The bitstream will be available at: `build/bitstreams/cyt_top.bit`

### Software Build

Build both server and client executables:

```bash
# Build server
cd examples/12_rdma_compression_decompression/sw
mkdir build_server && cd build_server
cmake ../ -DINSTANCE=server
make

# Build client
cd ..
mkdir build_client && cd build_client
cmake ../ -DINSTANCE=client
make
```

### Deployment

1. **Program both FPGAs** with the same bitstream
2. **Load the driver** on both nodes (with network parameters)
3. **Run the server** first (it listens for QP exchange)
4. **Run the client** with the server's IP address

Example for HACC cluster:
```bash
# On both nodes
bash util/program_hacc_local.sh \
examples/12_rdma_compression_decompression/hw/build/bitstreams/cyt_top.bit \
driver/build/coyote_driver.ko

# On server node
cd examples/12_rdma_compression_decompression/sw/build_server
bin/test

# On client node (replace SERVER_IP with actual server CPU IP)
cd examples/12_rdma_compression_decompression/sw/build_client
bin/test --ip_address SERVER_IP
```

### Command-Line Options

Same as Example 9:
- `--ip_address, -i <string>`: Server CPU IP (client only, for QP exchange)
- `--operation, -o <0|1>`: READ (0) or WRITE (1) benchmark
- `--runs, -r <uint>`: Number of test iterations (default: 10)
- `--min_size, -x <uint>`: Starting transfer size (default: 64 B)
- `--max_size, -X <uint>`: Maximum transfer size (default: 1 MB)

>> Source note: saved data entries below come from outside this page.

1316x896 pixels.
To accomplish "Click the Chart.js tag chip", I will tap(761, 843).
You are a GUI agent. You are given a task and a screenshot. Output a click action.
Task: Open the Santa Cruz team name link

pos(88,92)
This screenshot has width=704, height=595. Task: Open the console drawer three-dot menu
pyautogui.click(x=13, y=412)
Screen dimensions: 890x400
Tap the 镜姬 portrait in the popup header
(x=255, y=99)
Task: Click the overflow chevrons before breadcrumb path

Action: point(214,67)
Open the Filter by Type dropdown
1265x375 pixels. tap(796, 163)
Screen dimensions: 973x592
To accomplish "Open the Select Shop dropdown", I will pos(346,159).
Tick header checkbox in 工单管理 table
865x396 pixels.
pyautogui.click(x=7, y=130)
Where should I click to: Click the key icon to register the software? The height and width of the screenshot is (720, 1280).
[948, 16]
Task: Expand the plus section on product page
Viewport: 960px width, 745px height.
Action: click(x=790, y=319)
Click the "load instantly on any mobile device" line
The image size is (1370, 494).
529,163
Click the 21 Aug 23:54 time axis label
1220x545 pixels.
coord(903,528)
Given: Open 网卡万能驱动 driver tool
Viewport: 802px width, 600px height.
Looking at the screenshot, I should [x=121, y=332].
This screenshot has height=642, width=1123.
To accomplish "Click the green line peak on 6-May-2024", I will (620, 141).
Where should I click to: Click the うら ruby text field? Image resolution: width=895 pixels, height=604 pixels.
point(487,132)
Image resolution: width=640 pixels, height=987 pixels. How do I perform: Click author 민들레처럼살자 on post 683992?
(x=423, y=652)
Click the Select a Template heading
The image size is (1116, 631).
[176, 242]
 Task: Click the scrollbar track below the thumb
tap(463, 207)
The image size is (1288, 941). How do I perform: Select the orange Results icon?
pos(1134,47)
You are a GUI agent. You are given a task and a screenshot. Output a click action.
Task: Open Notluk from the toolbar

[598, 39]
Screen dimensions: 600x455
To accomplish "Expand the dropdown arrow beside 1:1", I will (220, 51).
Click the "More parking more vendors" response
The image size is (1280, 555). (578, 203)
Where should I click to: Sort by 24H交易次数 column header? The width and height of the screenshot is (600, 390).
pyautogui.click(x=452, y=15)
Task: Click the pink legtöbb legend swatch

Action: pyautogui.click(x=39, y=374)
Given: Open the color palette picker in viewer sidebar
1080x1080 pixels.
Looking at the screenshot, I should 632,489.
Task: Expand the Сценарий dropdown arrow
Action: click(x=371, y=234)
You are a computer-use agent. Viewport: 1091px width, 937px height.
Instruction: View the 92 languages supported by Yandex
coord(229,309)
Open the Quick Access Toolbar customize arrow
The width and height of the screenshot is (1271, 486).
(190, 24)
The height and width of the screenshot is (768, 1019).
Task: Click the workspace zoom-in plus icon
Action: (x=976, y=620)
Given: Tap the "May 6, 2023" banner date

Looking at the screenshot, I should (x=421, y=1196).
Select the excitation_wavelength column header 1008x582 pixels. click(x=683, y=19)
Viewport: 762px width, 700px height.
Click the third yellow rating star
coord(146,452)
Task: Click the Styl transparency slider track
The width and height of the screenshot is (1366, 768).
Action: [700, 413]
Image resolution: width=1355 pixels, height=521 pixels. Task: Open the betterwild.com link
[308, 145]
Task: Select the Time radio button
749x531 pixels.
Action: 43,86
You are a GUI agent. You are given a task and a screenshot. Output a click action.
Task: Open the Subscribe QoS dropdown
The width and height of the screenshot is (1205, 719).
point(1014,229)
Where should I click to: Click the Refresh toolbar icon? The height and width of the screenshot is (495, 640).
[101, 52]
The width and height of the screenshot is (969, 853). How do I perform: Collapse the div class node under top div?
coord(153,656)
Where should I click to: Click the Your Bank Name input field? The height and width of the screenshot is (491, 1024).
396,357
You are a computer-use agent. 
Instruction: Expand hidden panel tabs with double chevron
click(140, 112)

## Performance Considerations

### Throughput Analysis

**Theoretical Maximum:**
- Clock: 250 MHz
- Data width: 512 bits = 64 bytes
- Peak bandwidth: 64 B × 250 MHz = 16 GB/s = 128 Gbps

**100G Line Rate Requirement:**
- Required: 100 Gbps = 12.5 GB/s
- Headroom: 128 / 100 = 1.28× (28% margin)

The 28% headroom allows for:
- Protocol overhead (RoCE headers, ACKs, etc.)
- Compression expansion in worst-case scenarios
- Pipeline bubbles and flow control

### Compression Ratio Impact

**Expansion case** (data doesn't compress well):
- If compression expands data by up to 28%, still maintains 100G
- Beyond 28%, may need to throttle or use selective compression

**Compression case** (data compresses well):
- Effective throughput can exceed 100G
- Network becomes the bottleneck, not the compression engine
- Reduced network utilization improves overall system efficiency

### Timing Considerations

The design uses a 2-stage pipeline to:
1. **Stage 0**: Input register for timing isolation
2. **Stage 1**: Compression/decompression logic
3. **Stage 2**: Output register for timing isolation

This ensures timing closure even with complex compression algorithms.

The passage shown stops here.